Позвонили из милиции: милиционеры, что ни случись, оказываются на месте раньше медиков.
Осталось неясно, кто милицию вызвал. По-видимому, кто-то из соседей: пока она бежала по лестнице вниз, к выходу из подъезда, ее крики были слышны в каждой квартире.
Милиционер прибыл по адресу, поднялся на шестой этаж — одна из дверей открыта. Квартира пуста. На кухне, на столе, рядом с вазой с фруктами и пустой рюмкой, — паспорт гражданки СССР.
На лестничной площадке осталось множество горелых следов, как если бы здесь волокли рулон тлеющего рубероида. Идя по этим следам, милиционер пересек двор и пришел к служебному входу одного из московских театров. Это был не ее театр, но она забежала именно сюда. Она лежала на кафельном полу у поста вахтера, до нее боялись дотронуться: вечернее шелковое платье расплавилось и намертво сковало ее длинное худое тело.
Милиционер, держа паспорт в руке, наклонился к ней: вы такая-то? Она на секунду приоткрыла глаза: да. И опять потеряла сознание. На репетицию шли актеры. Двое из них ее опознали: да, она самая, прима главного театра страны, недавно вместе снимались в одном фильме… Прибывшая, наконец, «скорая» увезла ее в Склифосовского. Она умерла в больнице, не приходя в сознание, в семь тридцать вечера.
У криминалистов не оставалось сомнений — самоубийство через самосожжение.

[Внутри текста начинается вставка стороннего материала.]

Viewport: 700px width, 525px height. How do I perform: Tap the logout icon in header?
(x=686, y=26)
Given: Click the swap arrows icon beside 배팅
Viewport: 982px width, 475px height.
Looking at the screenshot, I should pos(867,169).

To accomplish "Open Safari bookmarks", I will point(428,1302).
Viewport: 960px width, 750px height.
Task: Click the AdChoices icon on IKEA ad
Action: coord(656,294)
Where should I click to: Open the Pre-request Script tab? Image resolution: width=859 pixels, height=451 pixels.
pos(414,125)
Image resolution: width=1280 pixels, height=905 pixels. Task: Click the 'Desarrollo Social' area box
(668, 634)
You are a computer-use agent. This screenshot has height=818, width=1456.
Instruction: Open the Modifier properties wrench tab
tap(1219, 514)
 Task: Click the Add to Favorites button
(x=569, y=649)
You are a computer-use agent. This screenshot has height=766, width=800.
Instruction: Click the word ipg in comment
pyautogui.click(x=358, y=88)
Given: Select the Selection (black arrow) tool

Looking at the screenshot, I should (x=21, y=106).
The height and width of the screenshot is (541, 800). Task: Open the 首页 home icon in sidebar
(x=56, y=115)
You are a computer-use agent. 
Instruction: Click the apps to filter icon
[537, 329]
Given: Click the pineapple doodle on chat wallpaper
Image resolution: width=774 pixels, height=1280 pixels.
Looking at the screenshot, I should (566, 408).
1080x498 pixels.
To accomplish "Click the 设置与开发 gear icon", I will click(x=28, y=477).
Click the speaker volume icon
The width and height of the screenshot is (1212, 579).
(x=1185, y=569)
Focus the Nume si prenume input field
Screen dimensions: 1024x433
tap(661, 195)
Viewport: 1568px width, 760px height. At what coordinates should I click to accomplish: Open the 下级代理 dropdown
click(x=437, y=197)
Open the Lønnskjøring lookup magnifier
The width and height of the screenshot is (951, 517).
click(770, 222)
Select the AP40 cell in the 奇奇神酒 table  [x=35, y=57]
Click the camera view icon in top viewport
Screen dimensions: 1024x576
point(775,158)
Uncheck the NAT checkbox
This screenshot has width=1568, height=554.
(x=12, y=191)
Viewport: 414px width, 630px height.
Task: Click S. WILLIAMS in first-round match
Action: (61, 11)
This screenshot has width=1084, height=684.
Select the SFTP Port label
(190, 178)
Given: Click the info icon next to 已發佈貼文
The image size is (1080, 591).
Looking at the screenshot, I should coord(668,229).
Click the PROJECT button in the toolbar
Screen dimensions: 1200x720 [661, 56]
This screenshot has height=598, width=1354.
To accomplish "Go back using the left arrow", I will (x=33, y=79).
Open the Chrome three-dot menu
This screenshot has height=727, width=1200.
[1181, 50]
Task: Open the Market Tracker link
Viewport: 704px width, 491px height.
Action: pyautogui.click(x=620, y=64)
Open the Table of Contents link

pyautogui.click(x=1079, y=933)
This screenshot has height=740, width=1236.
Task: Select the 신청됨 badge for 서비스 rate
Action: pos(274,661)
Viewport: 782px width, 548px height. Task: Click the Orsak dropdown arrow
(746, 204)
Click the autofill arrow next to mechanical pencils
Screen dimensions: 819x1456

Так сказано во врачебном заключении, так был оформлен и милицейский протокол. В этом не сомневались и все, кто знал ее, кроме, быть может, одной из подруг. Начисто отрицал возможность самоубийства только муж-художник, любивший ее без памяти: ему удалось довести до Московской патриархии свою версию и убедить дать разрешение отпеть ее по православному обряду.
За два дня до трагедии, в четверг вечером, у него в мастерской они принимали режиссера и драматурга, предложивших ей роль в новой пьесе из жизни богемы. Там, как ни странно, была роль и для него: он должен был, по замыслу автора, стоять все время действия молча спиной к публике и писать картину. Обоим идея показалась забавной: и ее роль неплоха, и ему азартно поработать на людях. Кроме того, не каждый день предлагают проект, в котором можно участвовать вдвоем, не расставаясь.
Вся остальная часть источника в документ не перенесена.